Data records Block Start

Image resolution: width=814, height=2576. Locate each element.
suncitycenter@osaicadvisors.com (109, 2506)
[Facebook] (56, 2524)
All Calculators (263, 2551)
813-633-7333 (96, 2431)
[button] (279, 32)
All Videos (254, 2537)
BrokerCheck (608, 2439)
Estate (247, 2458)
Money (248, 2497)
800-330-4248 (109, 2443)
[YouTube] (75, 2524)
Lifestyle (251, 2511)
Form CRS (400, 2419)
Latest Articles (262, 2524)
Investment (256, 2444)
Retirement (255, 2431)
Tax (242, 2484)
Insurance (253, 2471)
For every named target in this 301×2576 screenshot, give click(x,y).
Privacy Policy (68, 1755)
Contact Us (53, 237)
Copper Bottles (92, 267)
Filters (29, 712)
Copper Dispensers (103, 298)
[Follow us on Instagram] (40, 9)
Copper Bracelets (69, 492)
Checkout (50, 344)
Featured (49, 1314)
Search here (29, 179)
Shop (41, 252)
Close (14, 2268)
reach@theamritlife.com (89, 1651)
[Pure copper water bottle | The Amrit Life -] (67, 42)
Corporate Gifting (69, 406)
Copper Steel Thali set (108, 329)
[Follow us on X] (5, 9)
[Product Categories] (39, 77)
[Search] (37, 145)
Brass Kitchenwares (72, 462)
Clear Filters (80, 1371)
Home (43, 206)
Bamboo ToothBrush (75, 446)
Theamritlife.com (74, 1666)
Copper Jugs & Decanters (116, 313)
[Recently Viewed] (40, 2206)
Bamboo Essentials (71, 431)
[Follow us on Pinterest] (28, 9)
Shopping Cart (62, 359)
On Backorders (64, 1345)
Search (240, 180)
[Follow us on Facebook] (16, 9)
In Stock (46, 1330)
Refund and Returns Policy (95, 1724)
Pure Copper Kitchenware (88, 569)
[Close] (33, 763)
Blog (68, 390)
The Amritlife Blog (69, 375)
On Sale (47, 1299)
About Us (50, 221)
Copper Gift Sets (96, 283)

Data records Block End

Among the lines above, find those with the word "Pure". Copy them.

[Pure copper water bottle | The Amrit Life -] (67, 42)
Pure Copper Kitchenware (88, 569)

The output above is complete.